Return the lines below that contain the word "agent".

Stored data entries:
·····

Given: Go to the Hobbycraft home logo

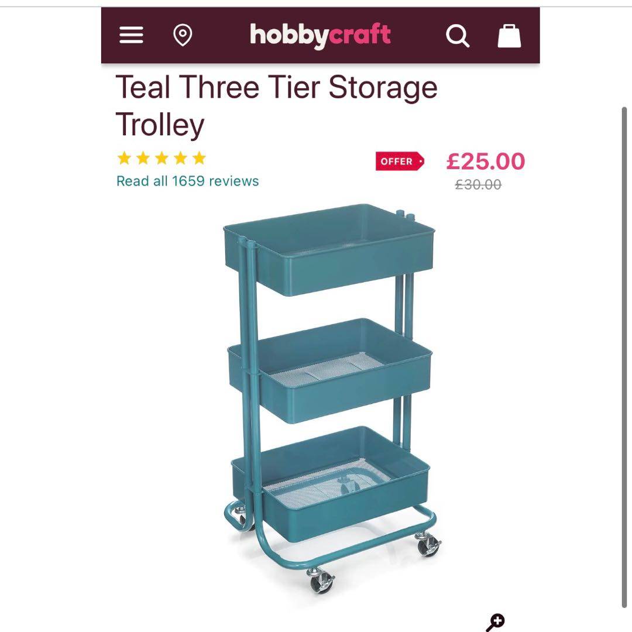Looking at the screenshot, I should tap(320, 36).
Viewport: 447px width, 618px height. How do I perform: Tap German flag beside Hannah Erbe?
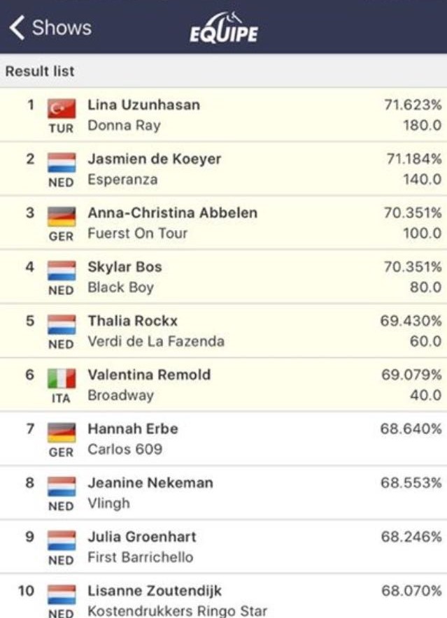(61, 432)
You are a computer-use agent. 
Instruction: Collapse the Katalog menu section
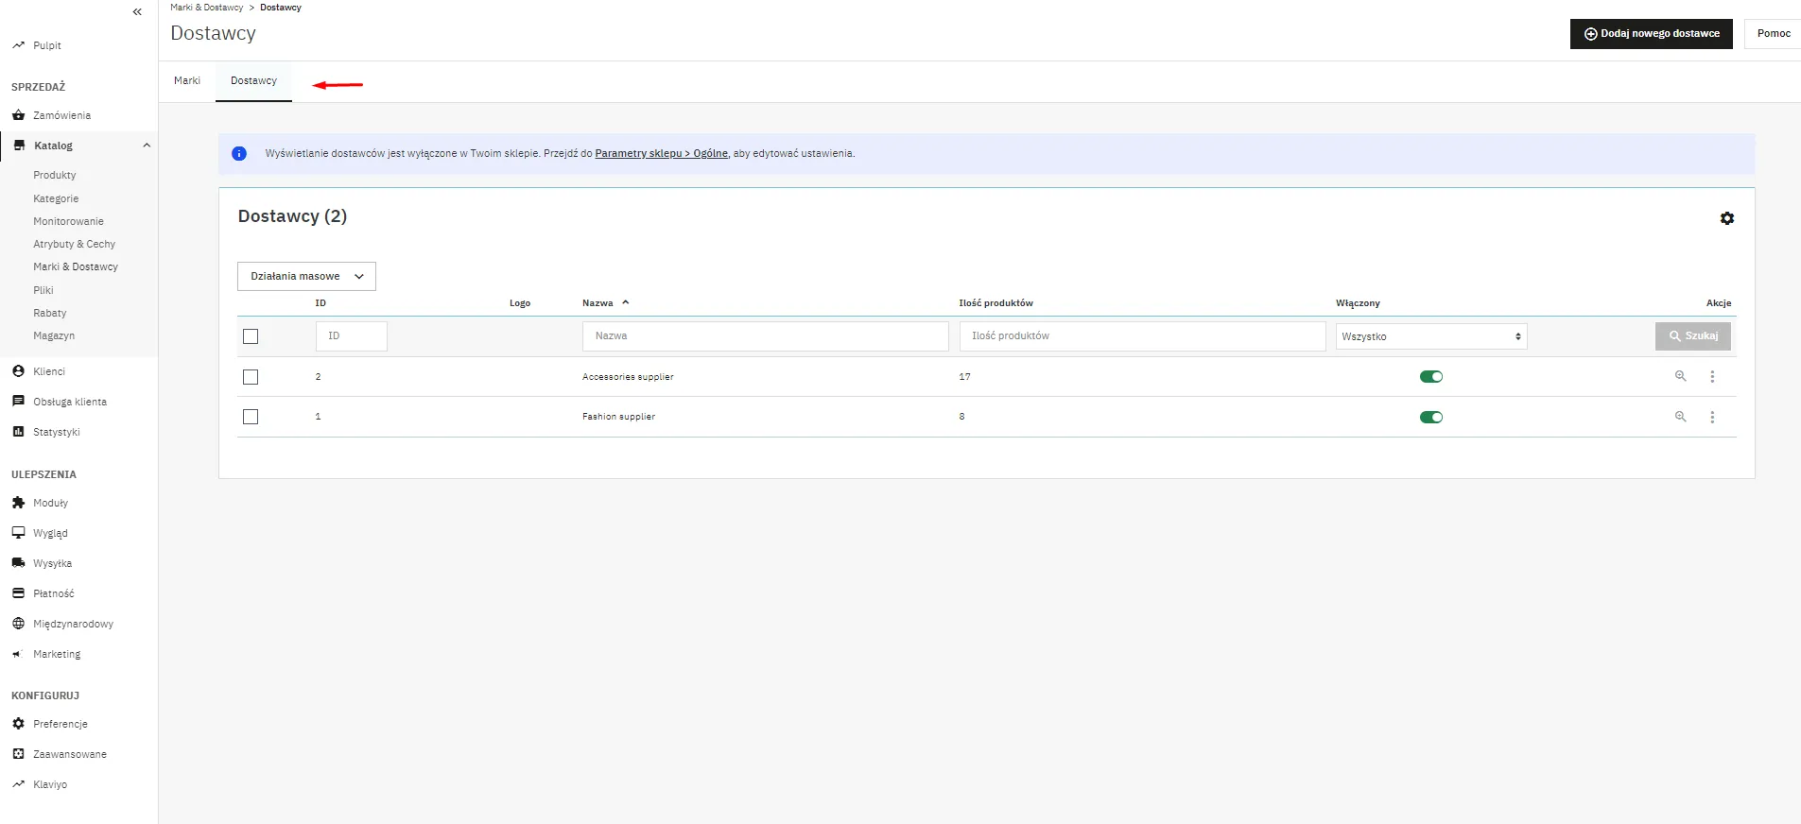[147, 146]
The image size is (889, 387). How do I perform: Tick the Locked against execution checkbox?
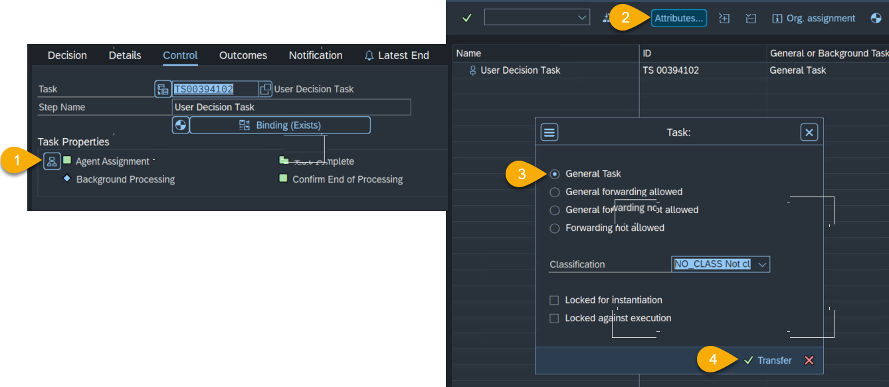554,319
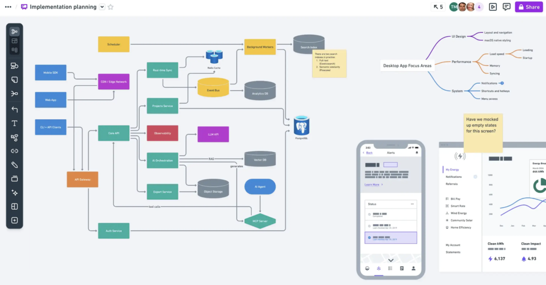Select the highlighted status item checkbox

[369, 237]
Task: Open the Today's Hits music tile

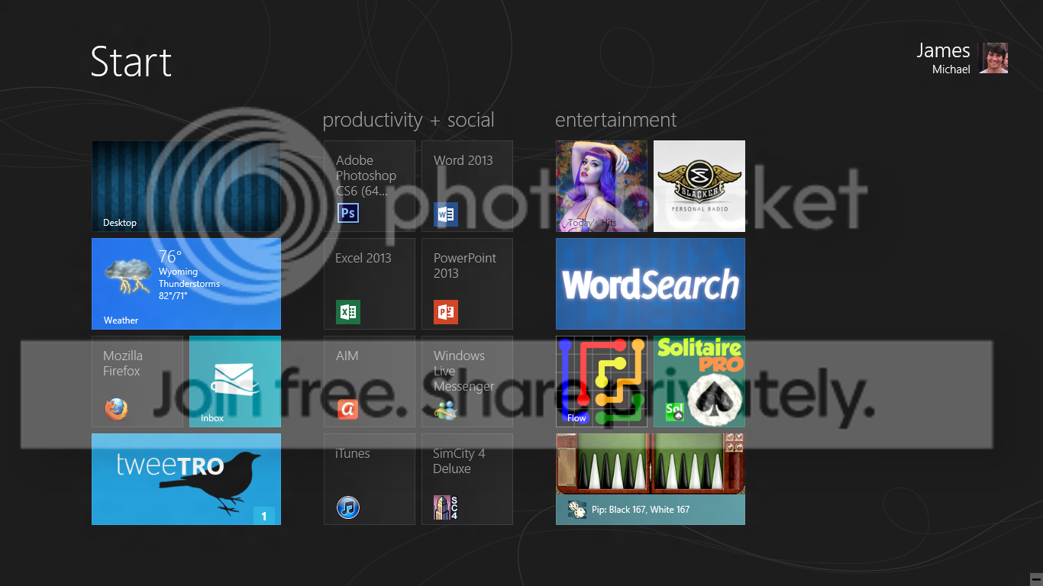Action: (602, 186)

·····

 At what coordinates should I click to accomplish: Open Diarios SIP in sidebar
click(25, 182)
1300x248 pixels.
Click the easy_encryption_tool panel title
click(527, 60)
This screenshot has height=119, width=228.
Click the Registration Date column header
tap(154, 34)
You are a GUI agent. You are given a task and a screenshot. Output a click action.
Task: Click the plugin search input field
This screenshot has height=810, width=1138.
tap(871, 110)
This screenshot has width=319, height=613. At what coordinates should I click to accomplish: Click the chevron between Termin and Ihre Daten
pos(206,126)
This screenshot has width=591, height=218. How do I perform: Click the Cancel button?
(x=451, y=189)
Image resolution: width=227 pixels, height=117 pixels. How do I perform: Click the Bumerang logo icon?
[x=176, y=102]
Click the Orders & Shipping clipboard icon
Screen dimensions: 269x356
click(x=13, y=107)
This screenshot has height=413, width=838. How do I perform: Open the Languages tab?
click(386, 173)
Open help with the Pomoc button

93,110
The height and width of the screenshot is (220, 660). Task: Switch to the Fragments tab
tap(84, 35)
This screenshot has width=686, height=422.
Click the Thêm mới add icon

·····

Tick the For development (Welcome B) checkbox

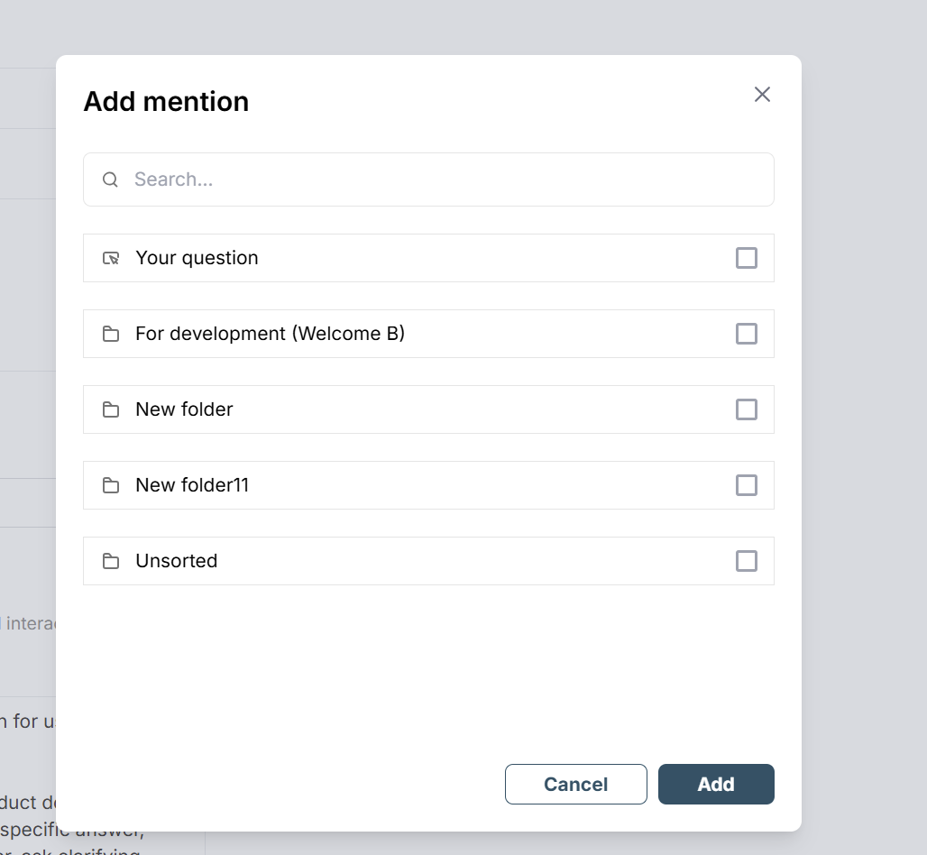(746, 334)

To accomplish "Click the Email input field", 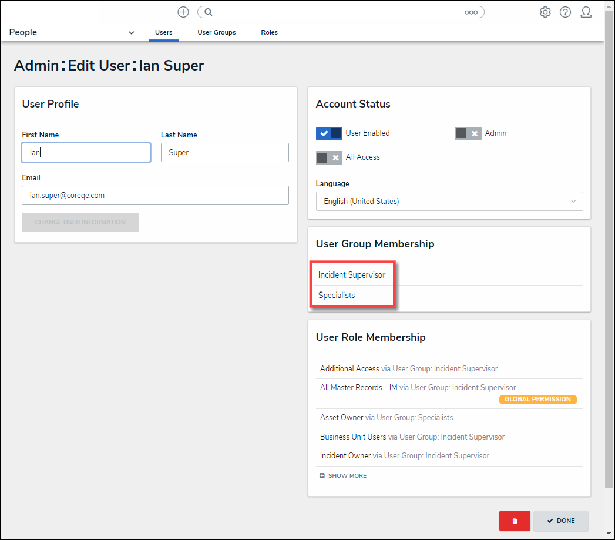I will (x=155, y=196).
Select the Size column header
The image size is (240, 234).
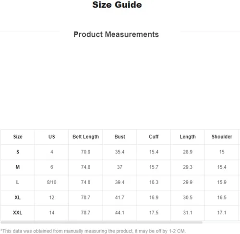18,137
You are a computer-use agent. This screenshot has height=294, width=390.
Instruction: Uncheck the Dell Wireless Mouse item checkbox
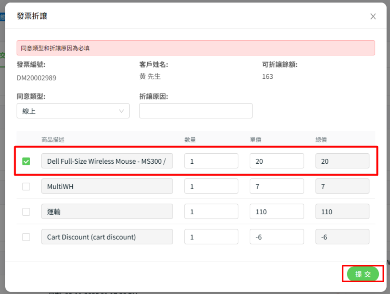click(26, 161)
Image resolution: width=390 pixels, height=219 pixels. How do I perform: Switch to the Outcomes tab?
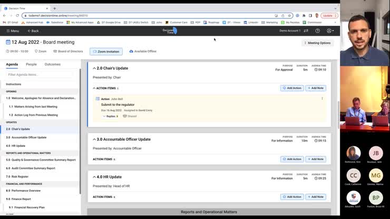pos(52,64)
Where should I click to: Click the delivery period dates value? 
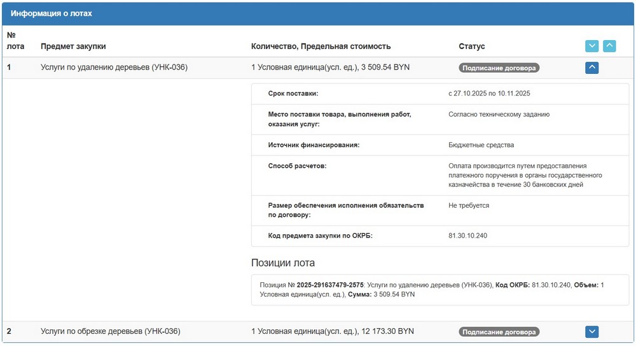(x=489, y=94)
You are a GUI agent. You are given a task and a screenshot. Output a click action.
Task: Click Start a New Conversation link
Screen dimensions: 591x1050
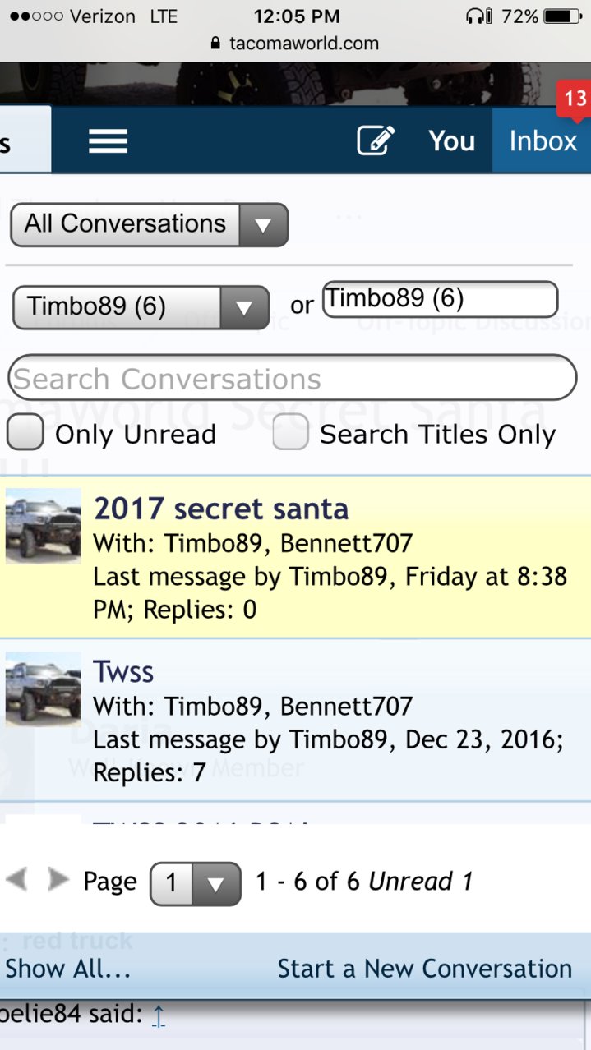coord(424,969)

·····

**Answer to the exercise**
You are a computer-use agent. 
You are a GUI agent. You are given a task and a screenshot. Output a click action.
You are a computer-use agent. This screenshot has height=294, width=390.
You are a GUI agent. You are given a task and a screenshot. Output a click action.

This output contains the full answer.